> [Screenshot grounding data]
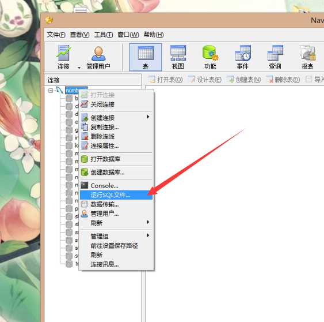
Task: Collapse the connection tree node
Action: click(51, 91)
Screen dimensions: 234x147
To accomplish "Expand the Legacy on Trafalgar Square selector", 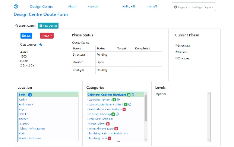I will click(194, 7).
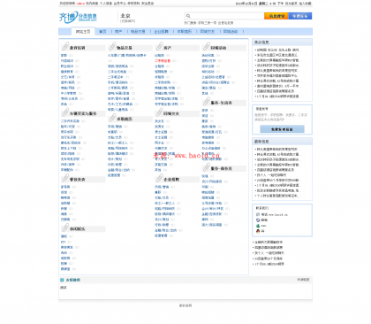The width and height of the screenshot is (371, 324).
Task: Open the 物品交易 navigation tab
Action: (138, 32)
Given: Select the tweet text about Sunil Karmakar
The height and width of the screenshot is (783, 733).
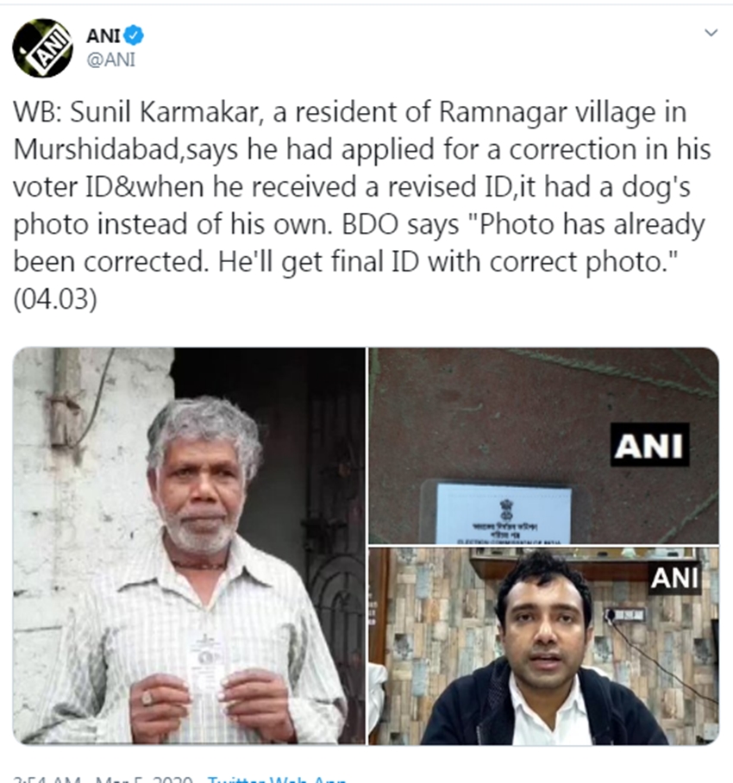Looking at the screenshot, I should (x=362, y=204).
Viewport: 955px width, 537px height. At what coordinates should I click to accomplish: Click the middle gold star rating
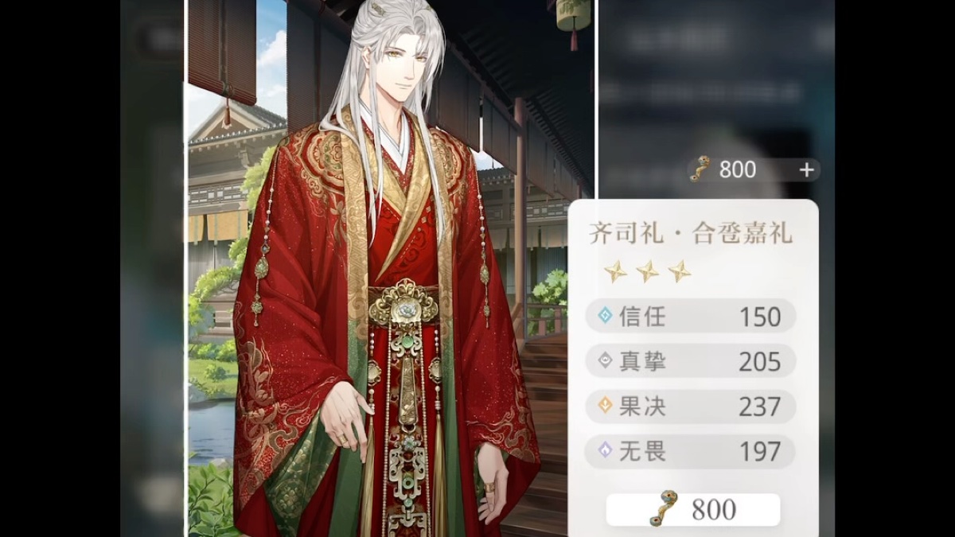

> [Required action] The lines from the one holding "The height and" through the end of the entries are to be transcribed exactly, both ends included, with the pictures left out.

> [Exercise answer]
The height and width of the screenshot is (783, 733).
Looking at the screenshot, I should (x=362, y=204).
Viewport: 955px width, 537px height. At what coordinates should I click to accomplish: Click the middle gold star rating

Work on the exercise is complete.